Parit, 23 anni, è uno studente di scienze politiche alla Thammasat University di Bangkok, conosciuto con il soprannome di “Penguin”, arrestato all’inizio di quest’anno per il suo ruolo di leader nelle proteste di strada guidate dagli studenti l’anno scorso, il Free Youth Movement, durante le quali i partecipanti chiedevano riforme politiche e sollecitavano il primo ministro Prayut Chan-o-cha – ex capo dell’esercito che ha preso il potere con un colpo di stato nel maggio 2014 – a dimettersi.

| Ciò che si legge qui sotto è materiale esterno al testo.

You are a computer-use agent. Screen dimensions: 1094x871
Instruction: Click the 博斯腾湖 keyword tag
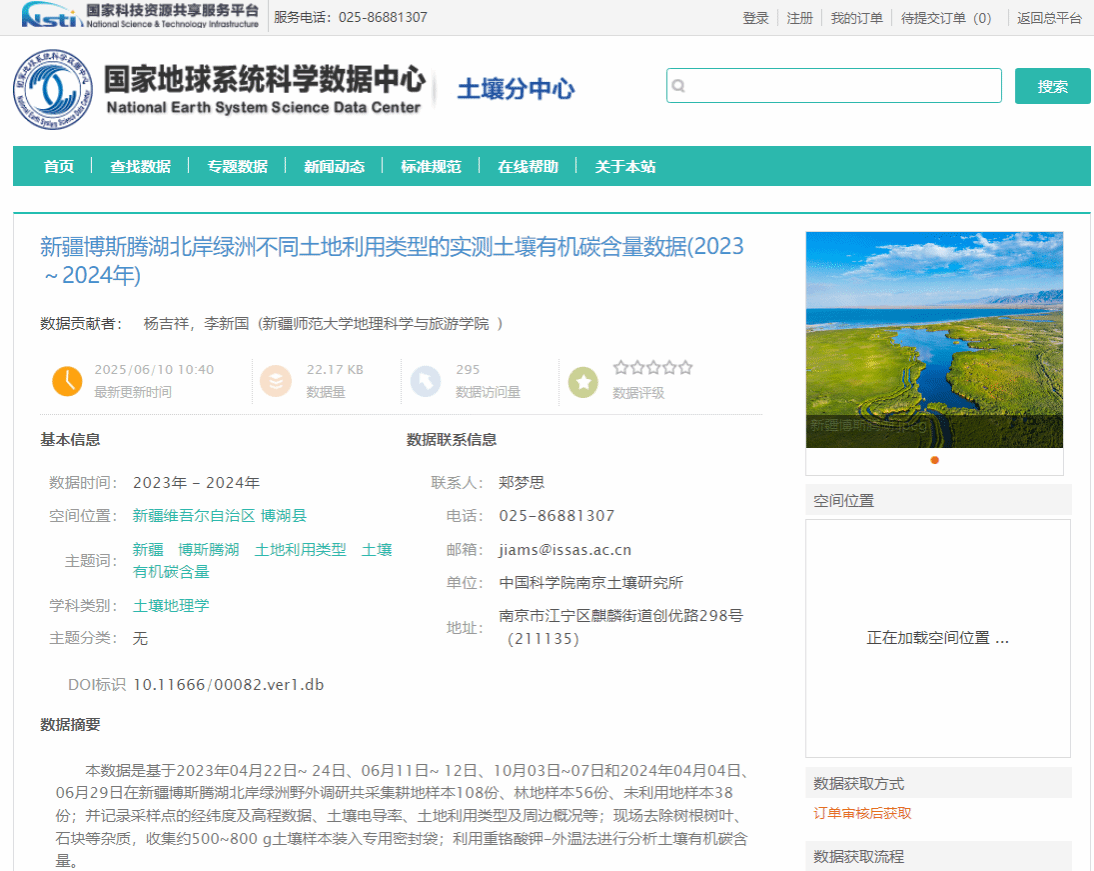pyautogui.click(x=209, y=549)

L’attivista – in prigione da quasi tre mesi – ha deciso di iniziare uno sciopero della fame il 16 marzo scorso, poche settimane dopo il suo arresto, per protestare contro un trattamento ingiusto da parte delle autorità. È stato ricoverato in ospedale alla fine della settimana scorsa dopo che le sue condizioni sono peggiorate. Lo studente sta affrontando 18 accuse separate tra cui sedizione e lesa maestà, crimine previsto dall’articolo 112 del Codice penale thailandese volto a punire coloro che abbiano rivolto critiche alla monarchia. Se condannato, potrebbe affrontare decenni di prigione.

Anche un’altra leader della protesta, la studentessa universitaria Panusaya Sithijirawattanakul, detta “Rung”, in carcere sta portando avanti lo sciopero della fame. Come lei e Parit, altri cinque giovani attivisti rimangono in prigione, in attesa dei loro processi. La Corte penale di Bangkok ha negato la libertà su cauzione ai sette giovani per la nona volta il 29 aprile, una palese violazione dei loro diritti. Il giorno dopo la decisione, la madre di Parit, Sureerat Chiwarak, si è rasata la testa per protesta ed è rimasta fuori dal tribunale davanti ai giornalisti.

“Mio figlio non ha fatto nulla di male, la pensa solo diversamente. Non è libero di parlare ed è tenuto in prigione senza essere stato giudicato colpevole. Non ha ricevuto giustizia nel combattere il suo caso”, ha affermato Sureerat. “Vorrei che tutti si ricordassero di questo e lottassero per la giustizia. Dobbiamo eliminare l’ingiustizia dalla nostra società. Non permettete che qualcuno debba affrontare la stessa perdita o lo stesso dolore che sta affrontando la nostra famiglia”.

Un gruppo di manifestanti pro-democrazia ha organizzato diverse manifestazioni lo scorso fine settimana fuori dal tribunale e altri luoghi di Bangkok, chiedendo il rilascio degli attivisti incarcerati. Hanno minacciato di intensificare le loro proteste nei prossimi giorni e settimane, a meno che a Parit e agli altri leader incarcerati non venga concessa la cauzione.

Tuttavia, sembrano esserci poche illusioni sul fatto che le autorità accettino un compromesso. “Questo la dice lunga sul sistema giudiziario thailandese”, ha raccontato a UCA News uno studente universitario cinese-thailandese, sostenitore del movimento giovanile pro-democrazia. “Presunti assassini possono uscire su cauzione, ma giovani come Penguin e Rung che non hanno fatto nulla di male e continuano ad essere rinchiusi”, ha proseguito lo studente. “Non c’è giustizia in questo Paese ed è per questo che dobbiamo protestare anche se ci arrestano e ci tengono rinchiusi”.